Generic Resource Type Classifier - LoRA Fine-tuned Qwen2.5-7B

A LoRA fine-tuned version of Qwen2.5-7B-Instruct for classifying academic metadata into 32 specific resource types. This model was developed as part of the COMET enrichment and curation workflow to improve generic resource type classification for ~25 million works currently classified only as "Text" in DataCite metadata.

Model Details

Model Description

This model classifies DataCite metadata records into granular resource types (e.g., JournalArticle, Preprint, Report, BookChapter, Dissertation) rather than the generic "Text" classification. It uses LoRA (Low-Rank Adaptation) fine-tuning on Qwen2.5-7B-Instruct to efficiently adapt the model for this specialized classification task.

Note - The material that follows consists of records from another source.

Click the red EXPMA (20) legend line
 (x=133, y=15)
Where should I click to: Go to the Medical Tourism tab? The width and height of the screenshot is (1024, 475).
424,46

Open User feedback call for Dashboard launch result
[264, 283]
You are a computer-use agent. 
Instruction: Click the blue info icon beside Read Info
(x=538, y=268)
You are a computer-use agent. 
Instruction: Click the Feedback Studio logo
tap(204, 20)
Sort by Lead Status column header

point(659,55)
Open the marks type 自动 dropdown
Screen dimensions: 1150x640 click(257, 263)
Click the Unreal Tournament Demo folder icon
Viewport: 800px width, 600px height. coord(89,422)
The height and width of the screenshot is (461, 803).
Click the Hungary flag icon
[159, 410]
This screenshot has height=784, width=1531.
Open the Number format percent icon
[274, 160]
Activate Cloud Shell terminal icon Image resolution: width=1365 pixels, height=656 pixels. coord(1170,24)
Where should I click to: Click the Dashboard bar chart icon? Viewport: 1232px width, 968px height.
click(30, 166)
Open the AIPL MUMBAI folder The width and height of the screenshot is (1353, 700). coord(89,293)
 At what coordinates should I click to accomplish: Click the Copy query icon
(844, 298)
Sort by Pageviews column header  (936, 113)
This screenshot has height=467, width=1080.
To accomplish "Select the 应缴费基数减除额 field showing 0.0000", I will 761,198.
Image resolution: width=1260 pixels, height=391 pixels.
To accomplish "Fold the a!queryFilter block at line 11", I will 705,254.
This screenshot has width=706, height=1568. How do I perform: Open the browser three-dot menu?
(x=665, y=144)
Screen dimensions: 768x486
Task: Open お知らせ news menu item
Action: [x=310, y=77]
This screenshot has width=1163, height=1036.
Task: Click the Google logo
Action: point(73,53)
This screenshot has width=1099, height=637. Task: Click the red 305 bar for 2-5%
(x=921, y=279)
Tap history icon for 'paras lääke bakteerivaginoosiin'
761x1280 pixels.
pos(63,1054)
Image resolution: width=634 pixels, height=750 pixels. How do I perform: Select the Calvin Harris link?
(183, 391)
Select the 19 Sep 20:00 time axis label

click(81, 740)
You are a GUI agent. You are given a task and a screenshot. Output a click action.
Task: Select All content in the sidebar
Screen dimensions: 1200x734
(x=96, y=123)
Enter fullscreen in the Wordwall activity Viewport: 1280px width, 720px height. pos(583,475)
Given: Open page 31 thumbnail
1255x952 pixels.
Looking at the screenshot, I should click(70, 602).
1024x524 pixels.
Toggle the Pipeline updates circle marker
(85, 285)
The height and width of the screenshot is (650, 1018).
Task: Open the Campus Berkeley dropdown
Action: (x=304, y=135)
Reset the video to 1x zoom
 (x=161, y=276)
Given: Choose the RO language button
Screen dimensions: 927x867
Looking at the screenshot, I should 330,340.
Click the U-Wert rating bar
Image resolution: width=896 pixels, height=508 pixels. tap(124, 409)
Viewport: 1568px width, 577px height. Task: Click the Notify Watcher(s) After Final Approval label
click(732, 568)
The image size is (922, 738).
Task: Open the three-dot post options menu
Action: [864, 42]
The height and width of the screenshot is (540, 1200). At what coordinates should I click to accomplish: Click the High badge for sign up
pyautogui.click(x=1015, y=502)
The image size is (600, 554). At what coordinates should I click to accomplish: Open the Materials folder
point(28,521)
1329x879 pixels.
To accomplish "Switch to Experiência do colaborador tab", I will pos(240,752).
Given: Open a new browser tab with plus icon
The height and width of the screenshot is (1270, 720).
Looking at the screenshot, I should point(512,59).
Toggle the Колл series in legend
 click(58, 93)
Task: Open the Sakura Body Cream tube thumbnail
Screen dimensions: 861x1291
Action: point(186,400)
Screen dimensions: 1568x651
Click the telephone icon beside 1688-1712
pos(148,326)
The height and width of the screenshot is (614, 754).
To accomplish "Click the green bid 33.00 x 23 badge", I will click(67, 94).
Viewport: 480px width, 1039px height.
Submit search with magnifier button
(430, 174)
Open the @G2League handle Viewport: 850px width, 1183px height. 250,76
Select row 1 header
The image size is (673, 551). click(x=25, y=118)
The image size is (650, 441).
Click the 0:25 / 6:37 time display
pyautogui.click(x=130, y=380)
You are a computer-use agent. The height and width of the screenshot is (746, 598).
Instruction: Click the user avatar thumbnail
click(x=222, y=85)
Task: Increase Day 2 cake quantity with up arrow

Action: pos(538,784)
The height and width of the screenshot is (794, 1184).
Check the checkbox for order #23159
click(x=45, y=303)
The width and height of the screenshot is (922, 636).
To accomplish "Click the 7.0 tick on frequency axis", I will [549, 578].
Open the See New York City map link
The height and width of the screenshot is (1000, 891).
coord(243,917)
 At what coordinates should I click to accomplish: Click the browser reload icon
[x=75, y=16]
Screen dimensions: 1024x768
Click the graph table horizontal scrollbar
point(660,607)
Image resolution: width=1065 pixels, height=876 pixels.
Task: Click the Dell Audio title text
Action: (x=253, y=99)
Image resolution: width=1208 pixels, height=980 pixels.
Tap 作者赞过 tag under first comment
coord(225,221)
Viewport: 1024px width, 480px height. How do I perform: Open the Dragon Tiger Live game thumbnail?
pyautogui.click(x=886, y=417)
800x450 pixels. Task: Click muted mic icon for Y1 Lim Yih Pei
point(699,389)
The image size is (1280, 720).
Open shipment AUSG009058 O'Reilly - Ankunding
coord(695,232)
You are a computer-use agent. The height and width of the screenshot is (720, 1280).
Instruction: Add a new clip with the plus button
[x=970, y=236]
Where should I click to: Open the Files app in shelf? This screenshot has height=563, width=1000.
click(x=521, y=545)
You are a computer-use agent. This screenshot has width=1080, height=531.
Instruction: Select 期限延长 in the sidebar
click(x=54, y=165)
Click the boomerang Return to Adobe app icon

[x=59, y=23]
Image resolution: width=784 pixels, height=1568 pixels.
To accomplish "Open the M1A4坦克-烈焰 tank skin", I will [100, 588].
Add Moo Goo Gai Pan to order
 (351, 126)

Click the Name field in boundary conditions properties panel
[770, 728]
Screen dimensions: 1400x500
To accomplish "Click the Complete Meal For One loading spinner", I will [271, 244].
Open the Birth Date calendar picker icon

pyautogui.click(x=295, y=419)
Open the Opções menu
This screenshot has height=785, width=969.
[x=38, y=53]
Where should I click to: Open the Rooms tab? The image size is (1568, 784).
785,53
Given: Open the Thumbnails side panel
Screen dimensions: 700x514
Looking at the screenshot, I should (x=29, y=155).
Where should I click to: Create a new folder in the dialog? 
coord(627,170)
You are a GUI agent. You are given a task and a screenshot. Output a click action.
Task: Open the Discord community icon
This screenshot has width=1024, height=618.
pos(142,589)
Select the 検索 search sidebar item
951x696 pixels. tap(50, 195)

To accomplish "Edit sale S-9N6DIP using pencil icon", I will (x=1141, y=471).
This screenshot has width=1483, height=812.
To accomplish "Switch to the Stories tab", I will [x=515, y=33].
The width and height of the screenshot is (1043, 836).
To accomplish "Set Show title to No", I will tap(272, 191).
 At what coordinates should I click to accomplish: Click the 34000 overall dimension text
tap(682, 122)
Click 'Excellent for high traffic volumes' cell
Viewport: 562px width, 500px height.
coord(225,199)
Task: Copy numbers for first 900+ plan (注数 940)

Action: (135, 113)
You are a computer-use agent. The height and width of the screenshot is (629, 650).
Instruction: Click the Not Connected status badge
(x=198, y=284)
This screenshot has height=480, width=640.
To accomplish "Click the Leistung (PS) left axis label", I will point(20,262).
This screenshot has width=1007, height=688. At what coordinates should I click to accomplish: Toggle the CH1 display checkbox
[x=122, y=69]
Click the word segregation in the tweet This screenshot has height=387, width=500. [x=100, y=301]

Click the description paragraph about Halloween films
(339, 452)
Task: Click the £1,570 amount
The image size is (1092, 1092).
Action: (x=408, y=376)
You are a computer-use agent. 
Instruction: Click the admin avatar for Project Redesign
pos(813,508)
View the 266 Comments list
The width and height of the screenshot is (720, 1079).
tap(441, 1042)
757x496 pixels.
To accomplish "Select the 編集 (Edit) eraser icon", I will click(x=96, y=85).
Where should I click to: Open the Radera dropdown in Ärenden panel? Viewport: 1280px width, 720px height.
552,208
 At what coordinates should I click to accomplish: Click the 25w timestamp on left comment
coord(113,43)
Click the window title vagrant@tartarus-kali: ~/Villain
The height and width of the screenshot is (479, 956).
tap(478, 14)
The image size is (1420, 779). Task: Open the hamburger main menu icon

Developed by: COMET Metadata Team
Model type: Text Classification (Resource Type)
Language(s): English
License: Apache 2.0
Finetuned from model: Qwen/Qwen2.5-7B-Instruct
Fine-tuning method: LoRA (Low-Rank Adaptation)

Model Sources

Repository: cometadata/generic-resource-type-lora-qwen2.5-7b
Training Dataset: cometadata/generic-resource-type-training-data

Performance

The model achieves strong overall performance with 96% accuracy, 98% precision, 96% recall, and 97% F1-score across all 32 categories.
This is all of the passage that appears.